Daniel gained statewide prominence in the altered political environment after the war. In April 1867 he made a patronizing address before a Richmond meeting of African Americans who were soon to vote for the first time in which he suggested that they follow the advice of the state’s established political leaders. That tactic failed to dissuade freedmen from supporting radical reformers for seats in the Convention of 1867–1868. To promote white supremacy and mobilize opposition to Republicans and radicals, Daniel took part in December 1867 in founding the Conservative Party, of which he was state chair until 1873. He severely criticized the convention’s draft constitution, which provided for universal manhood suffrage while disfranchising many Confederate veterans. During the stalemate that followed the convention’s proposal, Daniel initially opposed but later joined conservatives’ successful campaign to convince Presidentto allow separate referenda on the constitution and on the sections pertaining to Confederate disfranchisement.
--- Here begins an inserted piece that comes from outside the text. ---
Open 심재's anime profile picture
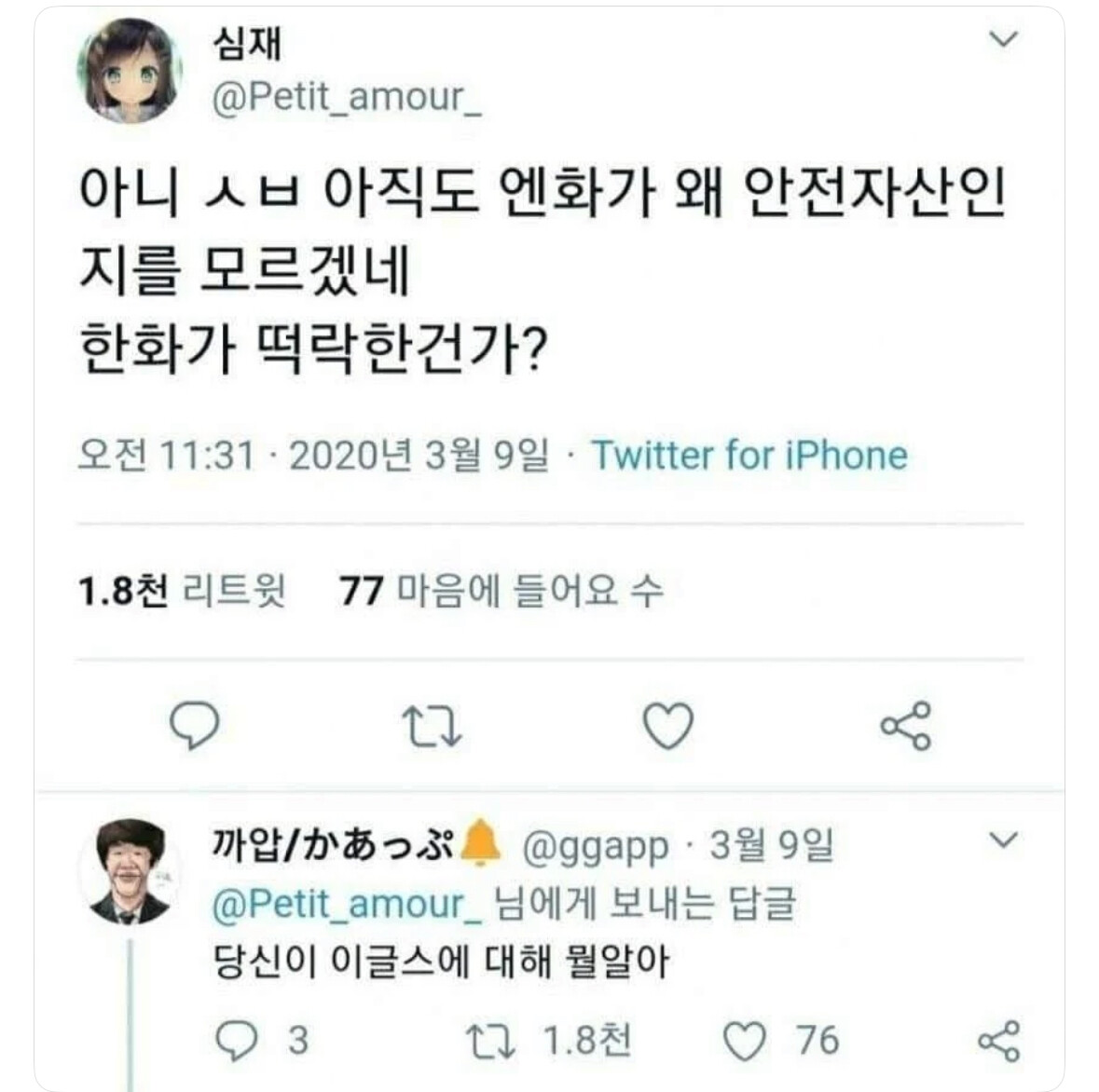This screenshot has width=1099, height=1092. 130,71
As expected, the voters ratified the constitution and defeated the disqualification clauses.
In 1870 Daniel was a candidate for congressman at-large from Virginia, a seat that members of the Convention of 1867–1868 created, perhaps on the erroneous assumption that the state was entitled to nine members in the House of Representatives rather than the eight from the existing districts. In July 1870 the House refused to seat Joseph E. Segar, who had been elected to the at-large seat in 1869. After Daniel was elected without serious opposition in November 1870, Virginia members of Congress submitted his credentials to the House of Representatives, but the Committee on Elections made no report on his eligibility, and he did not attempt to take his seat.
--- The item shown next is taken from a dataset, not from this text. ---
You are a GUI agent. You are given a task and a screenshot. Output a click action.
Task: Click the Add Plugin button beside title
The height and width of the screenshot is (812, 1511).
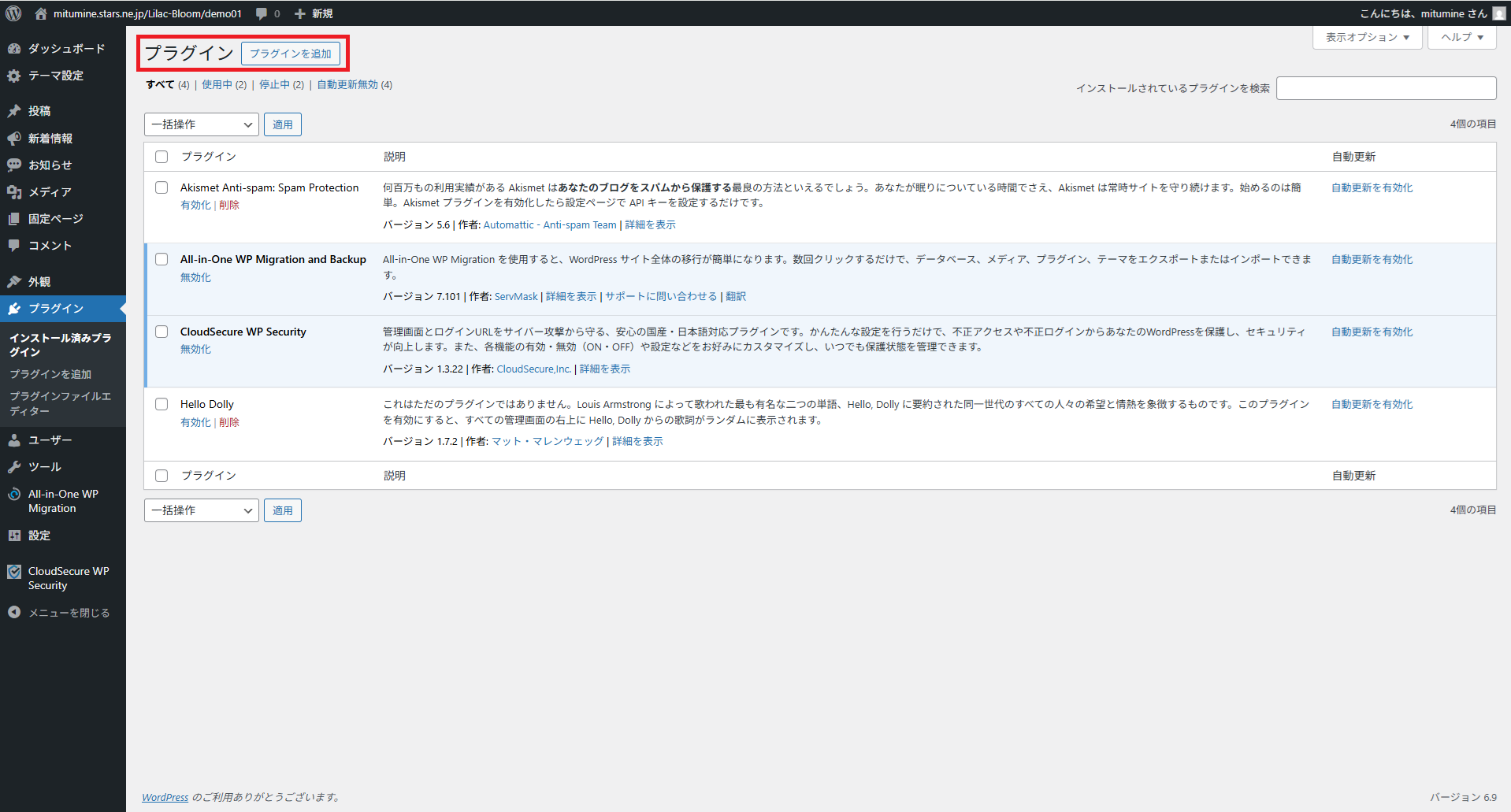tap(291, 54)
After winning election to the House of Delegates for a two-year term in 1871, Daniel became chair of the important Committee on Finance. In August 1873 the Conservative Party nominated him for attorney general of Virginia. A supporter of the controversial Funding Act of 1871 but running on a ticket that included an opponent of that measure, Daniel did not campaign in areas where the act was unpopular. He ran strongest in the regions of Virginia with the fewest African Americans and the weakest Republican Party organizations. On November 6, 1873, Daniel defeated the Republican candidate, David Fultz, by a margin of more than 27,000 votes of about 207,000 cast.
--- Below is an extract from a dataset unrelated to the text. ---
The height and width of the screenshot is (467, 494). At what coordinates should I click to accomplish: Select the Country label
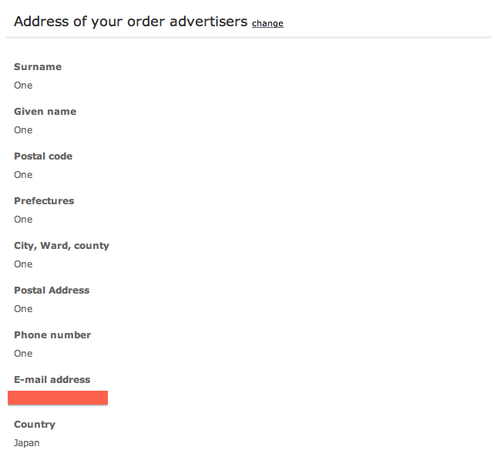point(35,424)
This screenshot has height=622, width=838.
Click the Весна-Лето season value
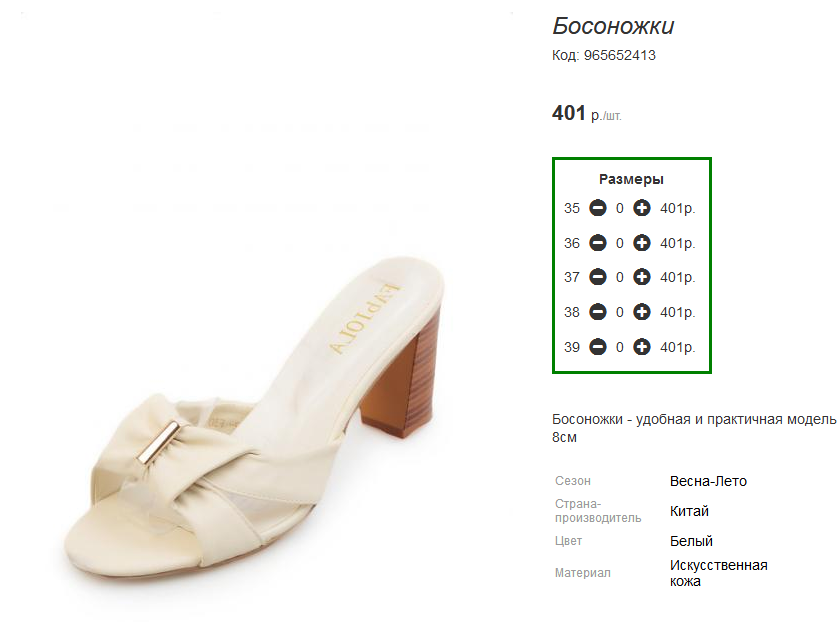708,481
Daniel’s four-year term as attorney general began on January 1, 1874. He represented the state in federal court, defended the state’s interests in the state courts, and rendered opinions when requested to do so by Virginia public officials needing legal guidance in the conduct of their duties. He opposed allowing inmates in the state penitentiary time off for good behavior as permitted by prison rules unless the governor specifically ordered a reduction of the sentence as an act of clemency. Daniel resisted enforcement of federal laws prohibiting Virginians from obstructing African American attempts to vote because he argued the measures violated the state’s right to control elections. He did not, however, recommend enforcement of state or local laws against those obstructive tactics. Daniel also represented Virginia before an arbitration commission that settled a boundary dispute with Maryland. The arbitrators ruled against Virginia’s claim to the Potomac River and drew the line across the Chesapeake Bay farther south than Daniel believed was justified.
Daniel died of a bowel hemorrhage at his home in Richmond on August 16, 1877, a few days after securing nomination for a second term as attorney general. He was buried in Hollywood Cemetery.